Does that actually work? Can you just make the whole string a literal like that? Also, ironically, you forgot to escape your backslash and will encounter a similar problem. found = obj:find("\\" .. sub, found)
This should fix your code, but it won’t be efficient and it is better to fix it at the source, wherever you call findAll.
local function esc(x)
return (x:gsub('%%', '%%%%')
:gsub('^%^', '%%^')
:gsub('%$$', '%%$')
:gsub('%(', '%%(')
:gsub('%)', '%%)')
:gsub('%.', '%%.')
:gsub('%[', '%%[')
:gsub('%]', '%%]')
:gsub('%*', '%%*')
:gsub('%+', '%%+')
:gsub('%-', '%%-')
:gsub('%?', '%%?'))
end
local function findAll(obj, sub)
sub = esc(sub)
local found = 0
local positions = {}
while(found)do
found = found + 1
found = obj:find(sub, found)
table.insert(positions, found)
end
return positions
end
If you escape the backslash then you would just get \yourstringhere. When I tested it in studio using just one \ the string was escaped properly, getting rid of the error.

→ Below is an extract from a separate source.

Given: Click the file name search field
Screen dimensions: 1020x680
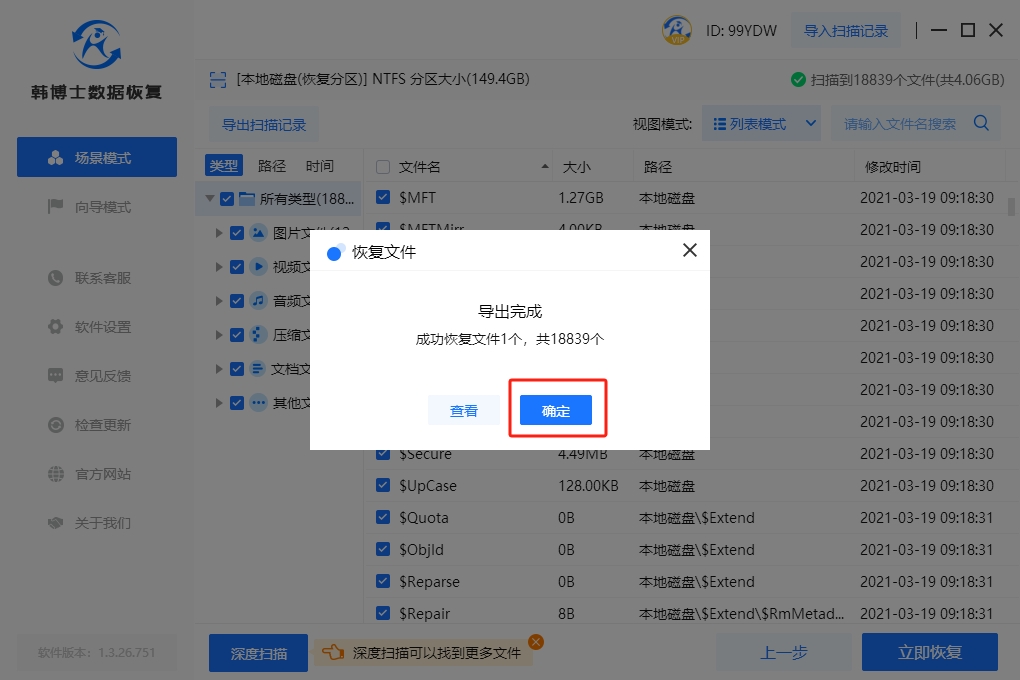Looking at the screenshot, I should coord(900,124).
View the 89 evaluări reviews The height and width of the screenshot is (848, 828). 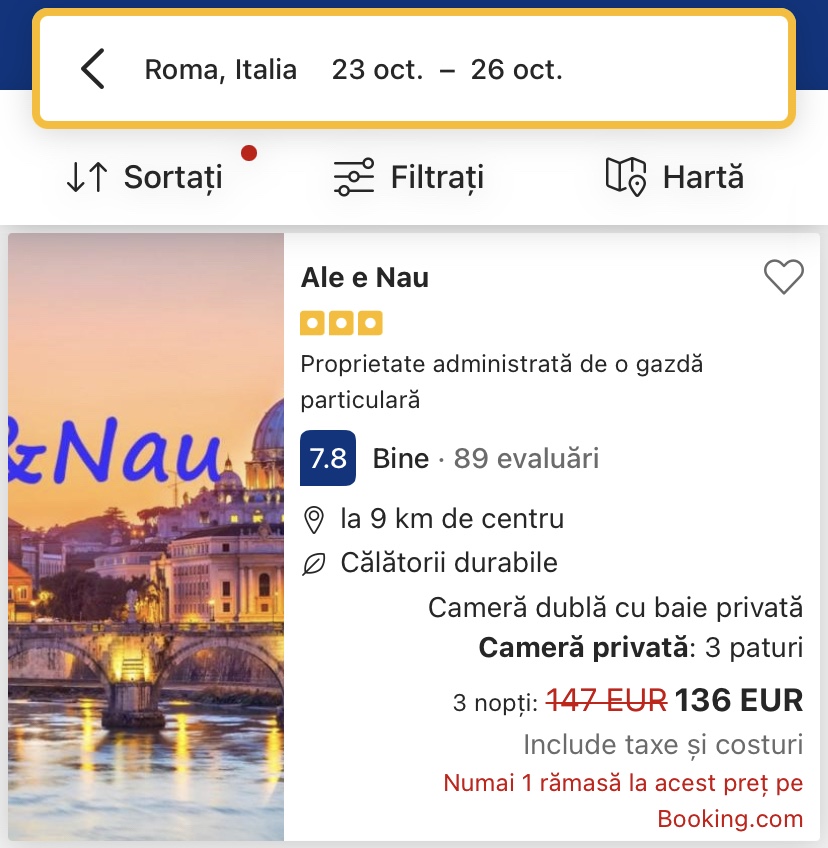[526, 459]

Edit: Nevermind, this method seems to not work. The example you provided seems a lot better.
It’s not significant, so long as if you rename it you also rename the places it is called so you don’t get an error.
I just yanked that off the internet because I’m lazy, I didn’t write it myself.
I searched “Escape whole string Lua” and found this, where I carelessly plagiarized like the programmer I am.